In 2014, JetBlue updated their crew member uniforms. This left the company with thousands of old uniforms and nothing to do with them. Instead of throwing the uniforms away, however, JetBlue gave them to Manhattan Portage to be upcycled and resold as new products. The uniforms were used to create products such as computer bags, backpacks and toiletry bags for the Jet Blue x Manhattan Portage line.
Looptworks is an online store that sells upcycled products -- bags, wallets, backpacks, travel bags, laptop cases, apparel and more. Every product on the company’s website is upcycled. Looptworks often collaborates with larger companies to create something new from old materials; its partners have included Southwest, Delta Airlines, the University of Oregon Ducks and the NBA.
Upcycling is important because the process reuses what is already available. Companies can use upcycling to make new products out of what they already have. By avoiding the expense of new materials production, costs and energy use are reduced; by offering an alternative to discarding old products, environmental waste is cut down.

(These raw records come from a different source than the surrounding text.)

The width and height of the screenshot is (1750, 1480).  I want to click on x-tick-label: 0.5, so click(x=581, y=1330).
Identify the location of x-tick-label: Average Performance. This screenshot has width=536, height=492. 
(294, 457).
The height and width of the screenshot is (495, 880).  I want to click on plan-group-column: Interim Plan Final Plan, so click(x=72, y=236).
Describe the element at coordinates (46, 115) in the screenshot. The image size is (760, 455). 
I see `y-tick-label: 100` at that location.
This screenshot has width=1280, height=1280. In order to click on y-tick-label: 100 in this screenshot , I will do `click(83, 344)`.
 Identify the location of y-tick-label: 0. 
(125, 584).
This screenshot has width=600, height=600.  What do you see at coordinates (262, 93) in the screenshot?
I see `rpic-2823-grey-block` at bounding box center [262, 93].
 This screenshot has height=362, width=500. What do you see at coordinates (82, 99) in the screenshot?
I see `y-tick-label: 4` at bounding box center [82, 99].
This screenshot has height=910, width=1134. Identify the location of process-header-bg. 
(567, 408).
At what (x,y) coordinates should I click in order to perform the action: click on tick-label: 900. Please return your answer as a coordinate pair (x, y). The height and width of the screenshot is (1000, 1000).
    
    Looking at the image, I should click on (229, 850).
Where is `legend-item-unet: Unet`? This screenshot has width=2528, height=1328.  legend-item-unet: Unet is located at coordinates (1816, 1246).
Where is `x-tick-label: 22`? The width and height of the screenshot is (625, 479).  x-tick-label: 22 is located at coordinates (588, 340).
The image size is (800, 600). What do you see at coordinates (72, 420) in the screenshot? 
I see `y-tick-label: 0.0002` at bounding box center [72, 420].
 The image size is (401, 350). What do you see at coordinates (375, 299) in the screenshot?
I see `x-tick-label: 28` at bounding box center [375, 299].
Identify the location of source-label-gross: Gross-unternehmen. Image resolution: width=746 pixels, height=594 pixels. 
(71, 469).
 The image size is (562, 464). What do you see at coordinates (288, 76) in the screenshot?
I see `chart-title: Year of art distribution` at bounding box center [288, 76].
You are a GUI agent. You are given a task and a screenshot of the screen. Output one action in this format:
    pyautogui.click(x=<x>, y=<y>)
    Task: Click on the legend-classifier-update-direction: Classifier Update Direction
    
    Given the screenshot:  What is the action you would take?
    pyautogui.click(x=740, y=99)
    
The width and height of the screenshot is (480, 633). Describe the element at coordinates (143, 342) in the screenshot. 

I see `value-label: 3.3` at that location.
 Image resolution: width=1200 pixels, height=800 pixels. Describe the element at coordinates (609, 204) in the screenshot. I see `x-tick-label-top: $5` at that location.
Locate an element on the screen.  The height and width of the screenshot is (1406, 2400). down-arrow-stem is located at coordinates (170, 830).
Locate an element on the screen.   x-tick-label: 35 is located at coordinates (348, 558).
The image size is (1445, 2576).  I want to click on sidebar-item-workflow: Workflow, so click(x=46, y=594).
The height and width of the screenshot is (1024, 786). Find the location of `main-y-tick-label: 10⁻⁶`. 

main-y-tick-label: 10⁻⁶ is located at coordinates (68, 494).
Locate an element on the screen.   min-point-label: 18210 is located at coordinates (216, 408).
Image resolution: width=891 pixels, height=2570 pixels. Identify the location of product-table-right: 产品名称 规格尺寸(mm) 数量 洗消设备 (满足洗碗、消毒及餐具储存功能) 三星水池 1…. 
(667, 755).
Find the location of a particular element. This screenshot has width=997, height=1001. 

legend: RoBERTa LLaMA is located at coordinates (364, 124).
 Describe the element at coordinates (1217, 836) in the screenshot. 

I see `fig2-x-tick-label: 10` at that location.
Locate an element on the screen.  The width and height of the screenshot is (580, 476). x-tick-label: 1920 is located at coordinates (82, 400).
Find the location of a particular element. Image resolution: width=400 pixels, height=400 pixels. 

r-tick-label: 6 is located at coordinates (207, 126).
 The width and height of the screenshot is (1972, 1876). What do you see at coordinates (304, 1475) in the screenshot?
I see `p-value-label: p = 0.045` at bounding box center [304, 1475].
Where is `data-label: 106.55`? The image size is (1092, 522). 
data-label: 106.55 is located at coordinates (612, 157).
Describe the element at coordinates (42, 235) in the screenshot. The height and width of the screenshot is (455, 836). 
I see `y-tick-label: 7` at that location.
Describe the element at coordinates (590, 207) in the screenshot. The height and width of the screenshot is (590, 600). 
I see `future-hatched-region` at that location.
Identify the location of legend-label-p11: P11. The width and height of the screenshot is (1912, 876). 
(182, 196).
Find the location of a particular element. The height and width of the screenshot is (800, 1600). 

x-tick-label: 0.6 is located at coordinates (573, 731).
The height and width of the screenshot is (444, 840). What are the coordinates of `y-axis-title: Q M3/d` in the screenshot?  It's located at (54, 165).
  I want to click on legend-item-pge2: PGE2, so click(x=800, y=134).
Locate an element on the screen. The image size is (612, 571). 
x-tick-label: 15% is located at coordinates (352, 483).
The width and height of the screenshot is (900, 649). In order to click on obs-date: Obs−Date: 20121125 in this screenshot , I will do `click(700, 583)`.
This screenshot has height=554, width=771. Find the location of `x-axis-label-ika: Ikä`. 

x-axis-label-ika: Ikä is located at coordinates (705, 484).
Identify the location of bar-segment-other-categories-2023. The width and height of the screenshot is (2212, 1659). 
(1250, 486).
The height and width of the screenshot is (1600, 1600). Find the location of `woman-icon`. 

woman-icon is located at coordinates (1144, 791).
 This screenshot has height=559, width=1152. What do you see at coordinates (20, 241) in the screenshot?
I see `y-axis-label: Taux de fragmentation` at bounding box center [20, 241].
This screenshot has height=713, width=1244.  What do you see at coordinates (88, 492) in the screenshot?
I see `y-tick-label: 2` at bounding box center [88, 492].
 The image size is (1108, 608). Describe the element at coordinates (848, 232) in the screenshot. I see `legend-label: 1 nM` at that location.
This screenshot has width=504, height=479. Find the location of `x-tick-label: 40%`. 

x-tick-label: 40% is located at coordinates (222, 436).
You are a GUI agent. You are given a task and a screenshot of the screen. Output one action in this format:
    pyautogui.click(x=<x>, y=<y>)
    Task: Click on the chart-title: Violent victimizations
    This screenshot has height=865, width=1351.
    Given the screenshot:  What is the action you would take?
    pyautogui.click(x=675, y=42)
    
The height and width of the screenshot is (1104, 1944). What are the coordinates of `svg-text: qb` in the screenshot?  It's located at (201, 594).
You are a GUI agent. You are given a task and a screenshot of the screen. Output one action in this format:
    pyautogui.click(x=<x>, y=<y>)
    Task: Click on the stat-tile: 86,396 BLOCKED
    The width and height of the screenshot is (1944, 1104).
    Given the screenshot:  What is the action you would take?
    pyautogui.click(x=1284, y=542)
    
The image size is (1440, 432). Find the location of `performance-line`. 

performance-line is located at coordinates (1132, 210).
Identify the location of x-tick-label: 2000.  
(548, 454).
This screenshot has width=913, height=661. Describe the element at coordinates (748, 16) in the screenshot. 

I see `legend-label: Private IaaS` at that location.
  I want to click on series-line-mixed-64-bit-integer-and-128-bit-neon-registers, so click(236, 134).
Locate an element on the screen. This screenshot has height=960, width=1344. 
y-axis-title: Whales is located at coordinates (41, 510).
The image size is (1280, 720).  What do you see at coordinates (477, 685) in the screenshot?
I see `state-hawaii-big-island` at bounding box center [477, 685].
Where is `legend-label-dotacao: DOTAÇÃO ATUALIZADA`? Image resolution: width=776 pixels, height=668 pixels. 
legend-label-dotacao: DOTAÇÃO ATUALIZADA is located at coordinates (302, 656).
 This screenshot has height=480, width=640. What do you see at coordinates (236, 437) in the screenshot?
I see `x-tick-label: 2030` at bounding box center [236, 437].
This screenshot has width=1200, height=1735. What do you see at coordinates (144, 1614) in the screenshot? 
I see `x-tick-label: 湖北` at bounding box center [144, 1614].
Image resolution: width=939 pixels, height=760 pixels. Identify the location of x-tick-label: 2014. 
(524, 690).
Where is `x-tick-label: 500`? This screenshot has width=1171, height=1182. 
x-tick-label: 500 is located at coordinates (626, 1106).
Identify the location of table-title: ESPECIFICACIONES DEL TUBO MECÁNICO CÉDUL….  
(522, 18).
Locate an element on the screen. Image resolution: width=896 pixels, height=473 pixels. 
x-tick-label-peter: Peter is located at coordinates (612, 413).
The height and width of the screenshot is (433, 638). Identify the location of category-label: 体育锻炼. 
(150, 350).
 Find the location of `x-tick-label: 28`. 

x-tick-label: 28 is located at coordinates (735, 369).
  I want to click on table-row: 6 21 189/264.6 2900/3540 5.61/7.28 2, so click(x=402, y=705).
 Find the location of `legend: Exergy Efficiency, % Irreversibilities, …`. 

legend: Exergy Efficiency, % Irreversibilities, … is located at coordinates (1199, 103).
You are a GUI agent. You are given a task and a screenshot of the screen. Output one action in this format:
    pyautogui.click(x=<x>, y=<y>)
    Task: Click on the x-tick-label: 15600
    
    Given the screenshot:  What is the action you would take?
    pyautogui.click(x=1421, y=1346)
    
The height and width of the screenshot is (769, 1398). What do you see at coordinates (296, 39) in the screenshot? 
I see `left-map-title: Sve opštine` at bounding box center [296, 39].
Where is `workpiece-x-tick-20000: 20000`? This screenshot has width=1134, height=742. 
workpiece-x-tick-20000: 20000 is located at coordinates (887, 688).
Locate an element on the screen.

Downcycling can be thought of as the opposite of upcycling. Downcycling recycles waste that cannot be made into a higher quality product in its present form. The goal of the process is to transform materials with low quality and functionality into materials that can be used to create new products.
The most common downcycled material is plastic, like that used in water bottles. Water bottles, generally speaking, are single-use products – but once melted down, the resins from which they are made can be turned into products such as fibers for pillows or insulating fill for winter clothing. Parking lot bumpers, railroad ties, truck bed liners, car parts and many more products can also be created from downcycled plastics.
The consumer electronics industry regularly uses downcycling, as well. During Apple’s September 2018 keynote event, Lisa Jackson, head of environmental initiatives at Apple, announced that the company is trying to limit the amount of mining needed for product manufacturing. To help achieve this goal, Apple is encouraging its customers to participate in a recycling program that is essentially a downcycling effort: Old Apple products are taken in and stripped of any valuable materials that can be reused; new Apple products can then be created with those downcycled materials.
Downcycling is an important trend reducing the mining of new materials from the Earth – a process that uses significant amounts of energy and causes high greenhouse gas emissions, air pollution and water pollution.
Another form of recycling that helps reduce waste in the manufacturing industry is asset recovery. The process finds ways to reuse industrial assets, allowing companies to liquidate excess and aging inventory or to remove obsolete install bases. An example can be seen in Radwell International Inc., a provider of MRO and industrial automation products, repair services and asset recovery solutions. Most of the surplus industrial electronics Radwell purchases can be resold to companies seeking low-cost replacements to keep their plants up and running. Radwell helps keep items like programmable logic controllers (PLCs), drives, motors, electronic parts, circuit boards, meters, sensors and all types of industrial controls out of landfills.
Recycling happens in multiple directions. It can help companies lower their energy costs, minimize their carbon footprint and reduce the amount of waste being produced. With a deeper understanding of the various aspects of recycling, industries everywhere can reap the rewards.